[Start of Attachment]

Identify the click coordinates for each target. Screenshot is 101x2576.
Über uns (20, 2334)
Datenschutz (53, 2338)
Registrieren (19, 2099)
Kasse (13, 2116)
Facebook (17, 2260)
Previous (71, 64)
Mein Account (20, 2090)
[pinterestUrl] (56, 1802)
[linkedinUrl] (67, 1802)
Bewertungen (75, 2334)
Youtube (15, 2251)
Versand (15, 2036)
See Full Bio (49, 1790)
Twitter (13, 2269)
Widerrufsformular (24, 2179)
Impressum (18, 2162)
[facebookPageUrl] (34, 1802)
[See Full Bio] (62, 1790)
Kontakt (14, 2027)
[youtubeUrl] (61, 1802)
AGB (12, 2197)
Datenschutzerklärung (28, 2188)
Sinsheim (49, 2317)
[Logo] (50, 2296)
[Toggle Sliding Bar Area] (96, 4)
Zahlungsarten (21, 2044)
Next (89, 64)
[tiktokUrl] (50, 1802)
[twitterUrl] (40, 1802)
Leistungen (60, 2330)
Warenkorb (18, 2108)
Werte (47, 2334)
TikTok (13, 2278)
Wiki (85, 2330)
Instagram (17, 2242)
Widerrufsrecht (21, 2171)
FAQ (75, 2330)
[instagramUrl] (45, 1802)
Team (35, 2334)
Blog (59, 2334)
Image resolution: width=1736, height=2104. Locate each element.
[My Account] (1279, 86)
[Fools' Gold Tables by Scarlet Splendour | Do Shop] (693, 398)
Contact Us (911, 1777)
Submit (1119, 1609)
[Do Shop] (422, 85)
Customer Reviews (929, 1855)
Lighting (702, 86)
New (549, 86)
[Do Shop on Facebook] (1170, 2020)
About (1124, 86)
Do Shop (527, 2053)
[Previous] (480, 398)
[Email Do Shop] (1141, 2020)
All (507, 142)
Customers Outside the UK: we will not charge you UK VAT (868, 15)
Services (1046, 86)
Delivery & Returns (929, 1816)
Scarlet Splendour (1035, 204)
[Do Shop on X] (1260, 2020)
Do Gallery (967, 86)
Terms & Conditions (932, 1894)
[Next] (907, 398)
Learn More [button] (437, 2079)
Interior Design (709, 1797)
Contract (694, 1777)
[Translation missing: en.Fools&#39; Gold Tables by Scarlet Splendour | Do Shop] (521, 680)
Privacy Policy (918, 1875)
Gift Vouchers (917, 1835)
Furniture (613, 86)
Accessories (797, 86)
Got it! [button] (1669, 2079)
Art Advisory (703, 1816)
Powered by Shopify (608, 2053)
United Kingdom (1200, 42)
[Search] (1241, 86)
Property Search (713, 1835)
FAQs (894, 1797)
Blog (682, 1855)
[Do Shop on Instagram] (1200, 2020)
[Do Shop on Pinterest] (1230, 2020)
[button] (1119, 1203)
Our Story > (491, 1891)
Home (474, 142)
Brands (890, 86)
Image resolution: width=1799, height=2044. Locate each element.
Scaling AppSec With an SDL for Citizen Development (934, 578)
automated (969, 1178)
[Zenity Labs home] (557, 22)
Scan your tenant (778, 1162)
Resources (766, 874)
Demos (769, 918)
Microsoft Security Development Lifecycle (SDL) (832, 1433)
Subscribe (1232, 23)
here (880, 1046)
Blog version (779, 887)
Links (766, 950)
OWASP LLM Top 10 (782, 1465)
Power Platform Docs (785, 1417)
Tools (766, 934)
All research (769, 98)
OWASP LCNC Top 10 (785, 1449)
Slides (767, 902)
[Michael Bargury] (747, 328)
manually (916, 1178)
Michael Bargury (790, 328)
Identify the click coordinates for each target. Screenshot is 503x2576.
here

[End of Attachment]

What you need to do:
Reproduce the lines above, beginning at the line with "Widerrufsformular (24, 2179)" and stopping after the line with "All (507, 142)", exactly as they are.

Output:
Widerrufsformular (24, 2179)
Impressum (18, 2162)
[facebookPageUrl] (34, 1802)
[See Full Bio] (62, 1790)
Kontakt (14, 2027)
[youtubeUrl] (61, 1802)
AGB (12, 2197)
Datenschutzerklärung (28, 2188)
Sinsheim (49, 2317)
[Logo] (50, 2296)
[Toggle Sliding Bar Area] (96, 4)
Zahlungsarten (21, 2044)
Next (89, 64)
[tiktokUrl] (50, 1802)
[twitterUrl] (40, 1802)
Leistungen (60, 2330)
Warenkorb (18, 2108)
Werte (47, 2334)
TikTok (13, 2278)
Wiki (85, 2330)
Instagram (17, 2242)
Widerrufsrecht (21, 2171)
FAQ (75, 2330)
[instagramUrl] (45, 1802)
Team (35, 2334)
Blog (59, 2334)
Image resolution: width=1736, height=2104. Locate each element.
[My Account] (1279, 86)
[Fools' Gold Tables by Scarlet Splendour | Do Shop] (693, 398)
Contact Us (911, 1777)
Submit (1119, 1609)
[Do Shop] (422, 85)
Customer Reviews (929, 1855)
Lighting (702, 86)
New (549, 86)
[Do Shop on Facebook] (1170, 2020)
About (1124, 86)
Do Shop (527, 2053)
[Previous] (480, 398)
[Email Do Shop] (1141, 2020)
All (507, 142)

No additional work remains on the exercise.